Saturday, May 9, 2009

The Morning After The Anniversary

This morning, I'm dealing with the aftermath of our Giant Hootenanny Paper Anniversary Customer Appreciation Poulon Weedeater One Year Anniversary Party. It was more wonderful than I could have hoped. It was a gathering of the best possible combination of smart, literate, funny friends and well wishers. It left me with a certain level of disarray in the store and a bout of the kind of torpor that comes from working at a frenzied pace to pull a big event together and then having it come and go.

It strikes me that this 24 hour period is fairly typical of the reason a move must be imminent. Last night, the store was full of people and music, life and activity. People were eating and talking, grooving to the music, running around with their little scavenger hunt sheets in hand, gloating over door prizes. This morning, the inevitable letdown of, welcome back baby, to the po' side of town. No money coming in. Bills in the mail. Tattoo parlor bursting at the seams, book store not so much. The combination of these factors, along with the introspective affliction that strikes me around any anniversary, have thrown me into a strange mood. Be forewarned. This will be some indication: I decided almost subconsciously I'm in a vintage country state of mind and have been listening to George Strait on auto play for over three hours.
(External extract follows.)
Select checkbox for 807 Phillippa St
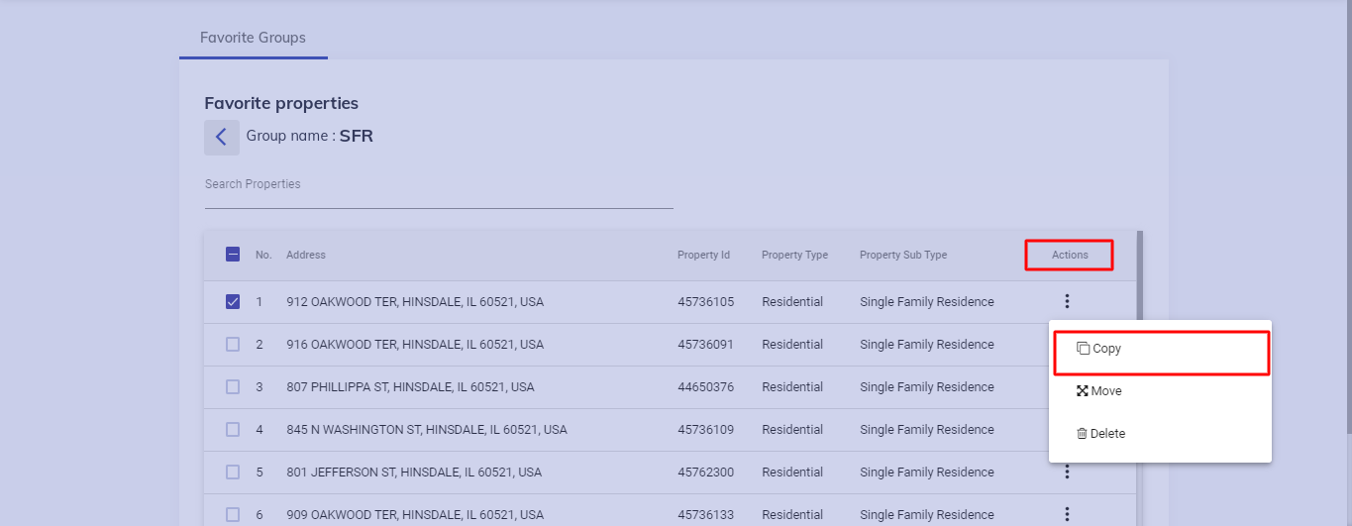This screenshot has width=1352, height=526. [233, 387]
This morning, unlike most second Saturdays in which the town sleeps off its collective Friday For the Arts hangover, I had several people in and out. A lady from the library dropped off a book that had been delivered to them by mistake. Another lady came by and picked the book up (she had paid for it in anticipation of the dropoff). A woman who works at one of the local antiques places stopped by to kill time because their business was also dreadfully slow. The merchant organization secretary dropped in to confirm some information. And a woman came in with her young daughter while the husband kept an eagle eye peeled on the tattoo parlor door for any sign of opening. There's kind of a rock concert flavor to the parking lot sometimes. People start showing up an hour or so before the tattoo place opens, and then they tailgate and jockey around for position until the staff throws open the gates and starts handing out numbers. Sometimes the would-be ink-ees go in search of food or a bathroom, while the designated anchor man holds down their place. This particular family showed up at 11:55 for a 1 p.m. opening, the better to be first in line. I watched them run through the standard routine of: check the door (locked), look at their watches, gaze bewilderedly up at the sun, check the hours sign, try the door again (still locked), check the second entrance (also, if you can believe it, locked) and finally resign themselves to the fact that the place was, indeed, still closed. They sat in the car for a few minutes, got out and smoked, walked down the alley and back and finally, the woman brought the kid (who had been staring in this direction since they arrived) in my store.

The kid reminded me of myself at 10 years old--beside herself with excitement at being in a bookstore, exclaiming over title after title, begging her mother to let her get a book. The answer? "You should have brought one from home if you wanted something to read." This woman had dragged her kid out on a Saturday morning to hang out with her for a couple of hours at Petersburg Ink. She was about to drop a couple hundred bucks for a new dragon in a bed of roses tattoo (this is a guess based on historical precedent) but couldn't find $2.50 in the budget for a used kids' book. It's not like the kid was begging for the latest shoot-em-up video game. At any rate, the man called the woman on her cell phone from across the parking lot to tell her that the doors were open, and that was the end of the kid's bookstore excursion.

The same little family JUST left the tattoo parlor and piled back in their car, the kid still staring forlornly in my direction. They were there for over 3 1/2 hours. I wish I'd had the presence of mind to just give the kid a book. It wouldn't have changed anything substantial, but it might have made us both feel better. In that same span of time, I've made exactly $38 in sales and seen over forty people enter the tattoo parlor. In keeping with my nostalgic music theme: We gotta get out of this place.